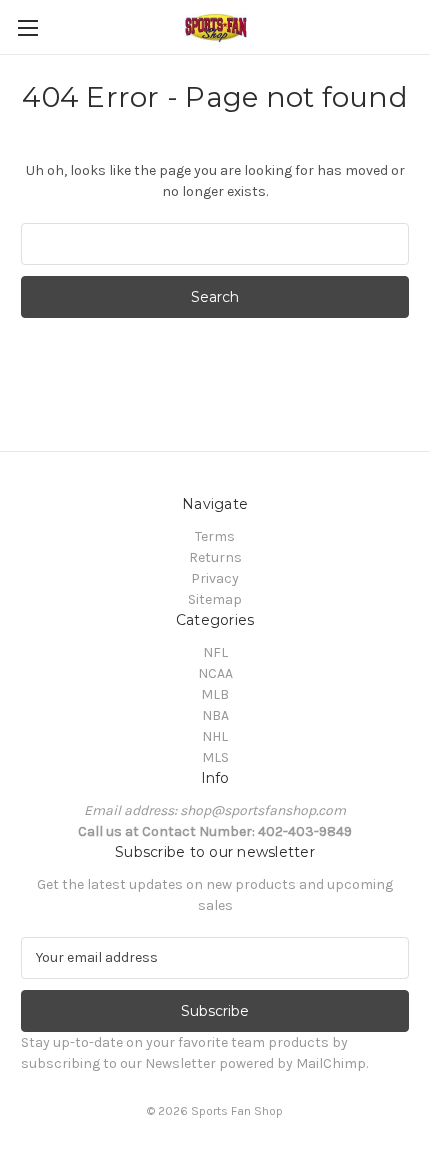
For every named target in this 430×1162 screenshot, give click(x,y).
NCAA (215, 673)
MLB (215, 694)
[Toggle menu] (27, 27)
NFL (215, 652)
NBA (215, 715)
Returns (215, 557)
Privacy (215, 578)
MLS (215, 757)
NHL (215, 736)
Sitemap (215, 599)
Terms (215, 536)
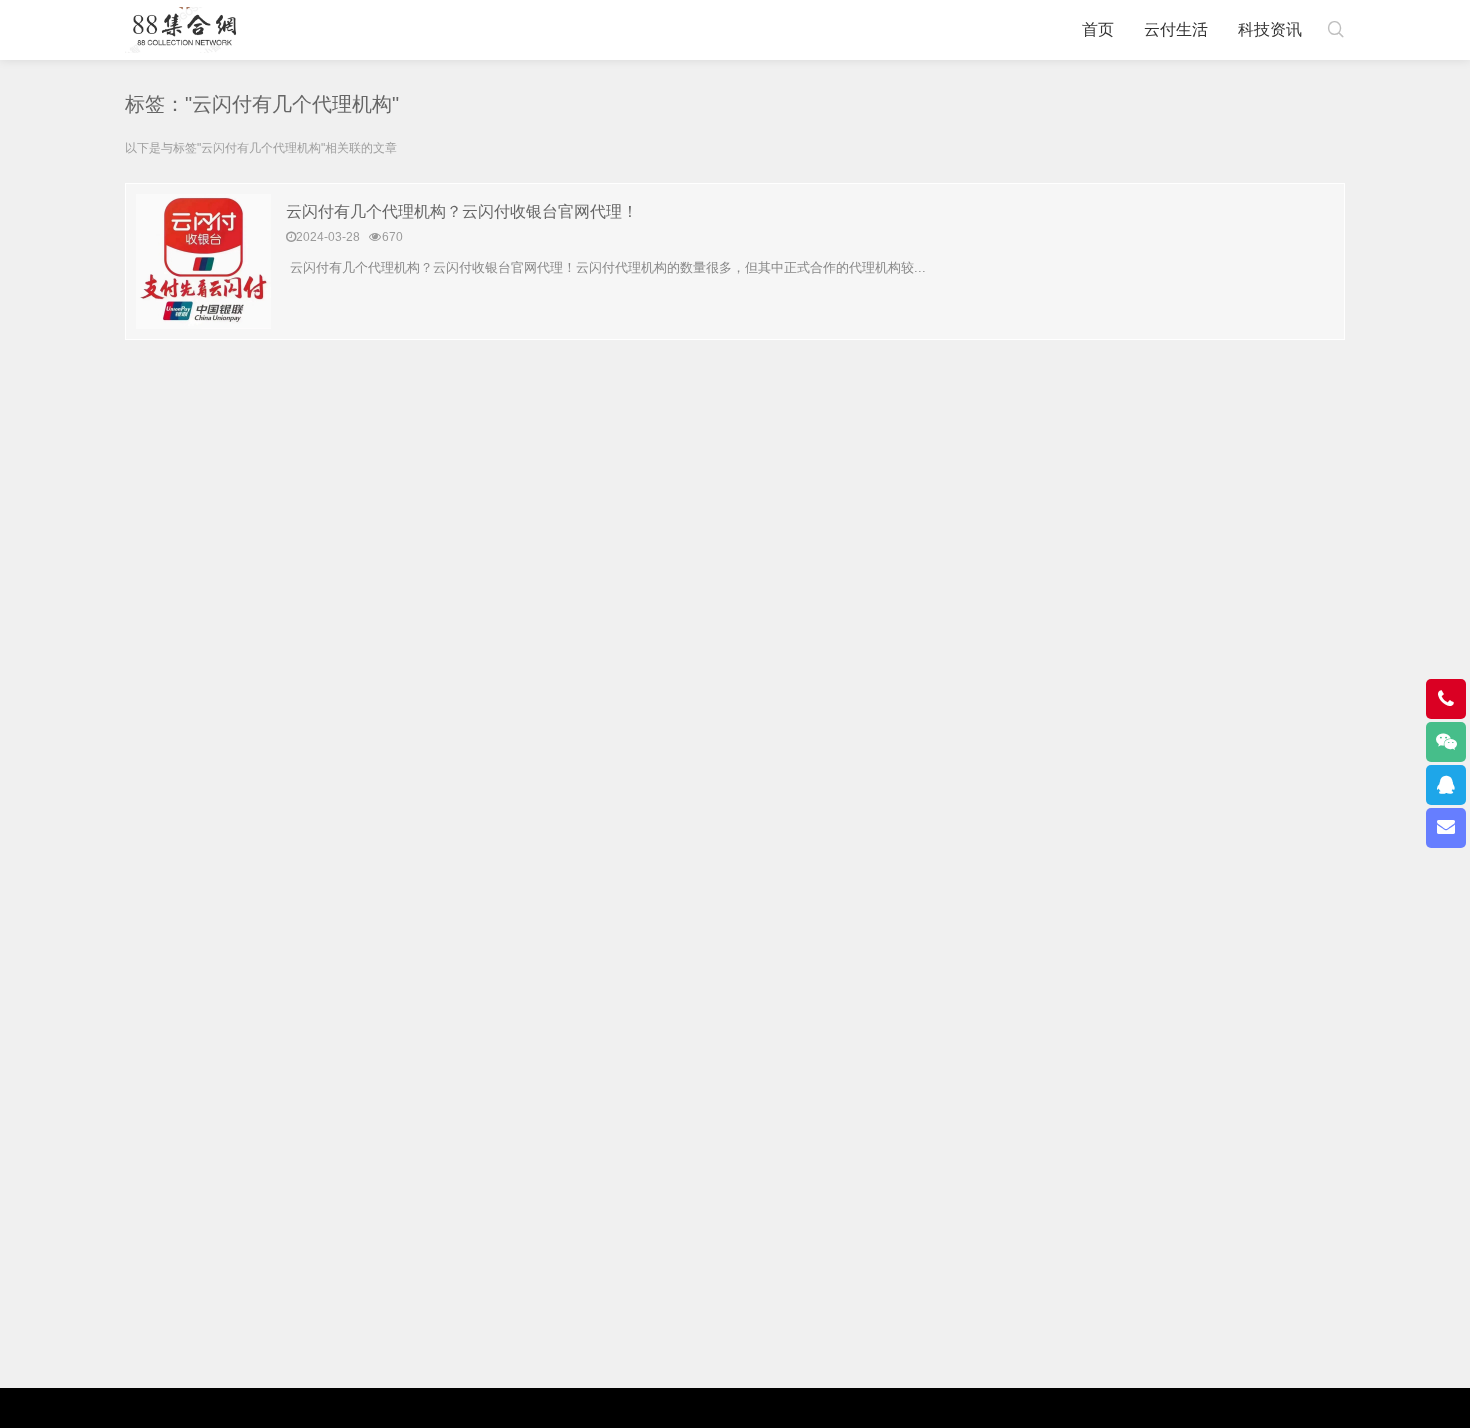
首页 (1098, 29)
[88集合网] (184, 30)
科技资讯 (1270, 29)
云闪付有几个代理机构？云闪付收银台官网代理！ (462, 211)
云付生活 (1176, 29)
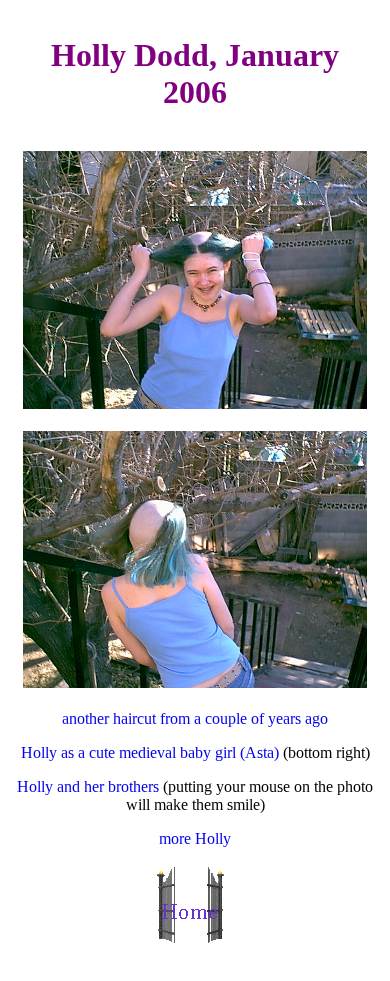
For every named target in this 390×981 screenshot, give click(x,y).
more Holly (195, 838)
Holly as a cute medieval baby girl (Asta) (152, 752)
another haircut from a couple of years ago (195, 718)
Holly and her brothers (88, 786)
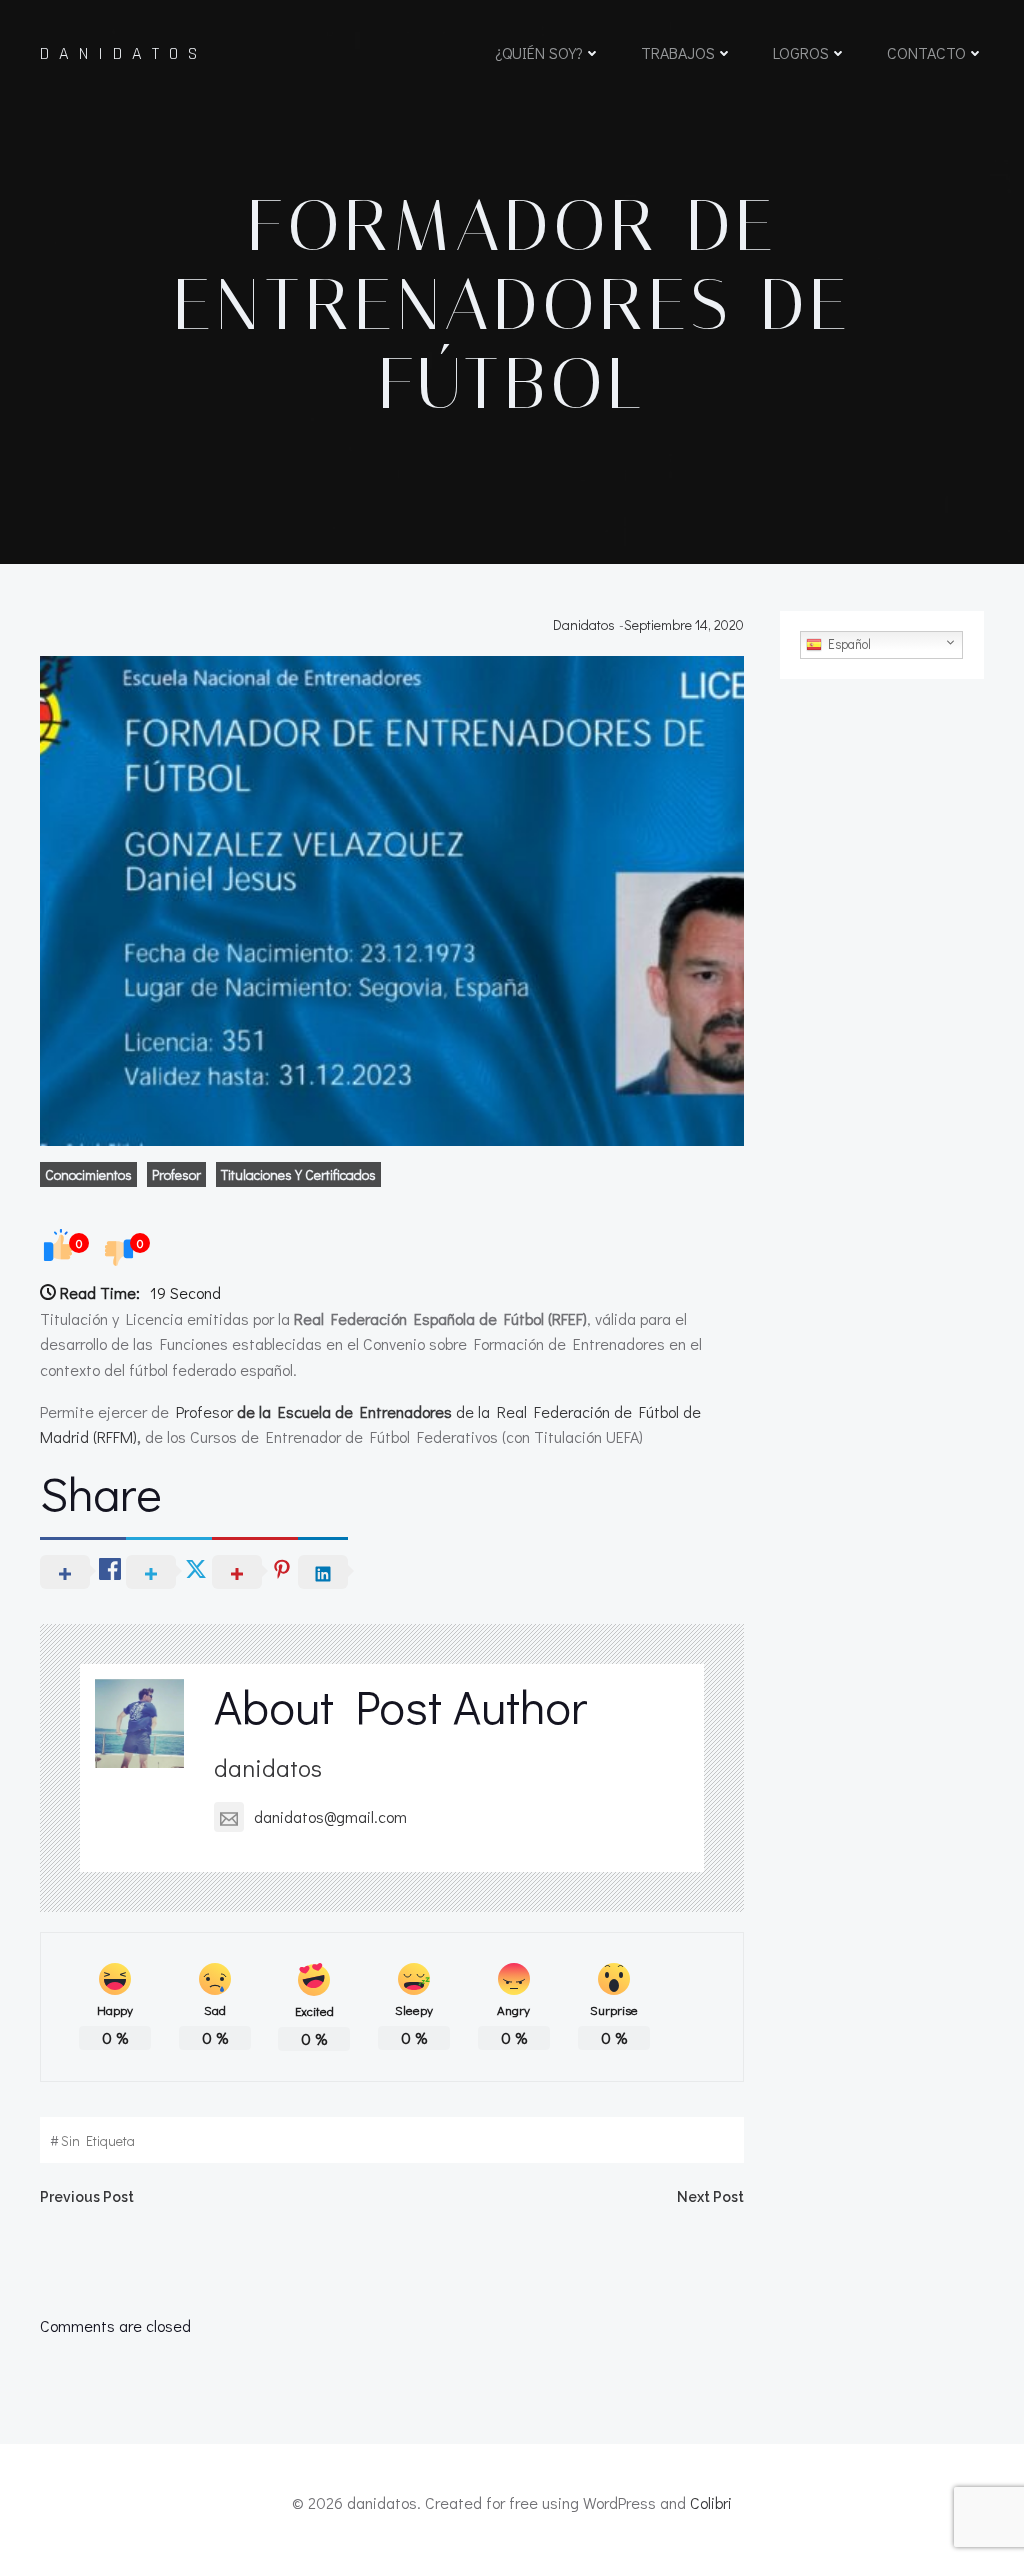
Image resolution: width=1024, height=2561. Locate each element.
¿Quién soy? (539, 52)
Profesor (176, 1174)
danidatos (584, 624)
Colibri (711, 2502)
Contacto (926, 52)
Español (846, 644)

▶ _PROBLEM DESCRIPTION_:
What you return should match the records above word for word, minus the pictures.

▶ _TASK RESULT_:
For every named target in this 430×1162 screenshot, give click(x,y).
NCAA (215, 673)
MLB (215, 694)
[Toggle menu] (27, 27)
NFL (215, 652)
NBA (215, 715)
Returns (215, 557)
Privacy (215, 578)
MLS (215, 757)
NHL (215, 736)
Sitemap (215, 599)
Terms (215, 536)
首页 (1098, 29)
[88集合网] (184, 30)
科技资讯 (1270, 29)
云闪付有几个代理机构？云闪付收银台官网代理！ (462, 211)
云付生活 (1176, 29)
For every named target in this 390×981 screenshot, give click(x,y).
more Holly (195, 838)
Holly as a cute medieval baby girl (Asta) (152, 752)
another haircut from a couple of years ago (195, 718)
Holly and her brothers (88, 786)
Image resolution: width=1024, height=2561. Locate each element.
¿Quién soy? (539, 52)
Profesor (176, 1174)
danidatos (584, 624)
Colibri (711, 2502)
Contacto (926, 52)
Español (846, 644)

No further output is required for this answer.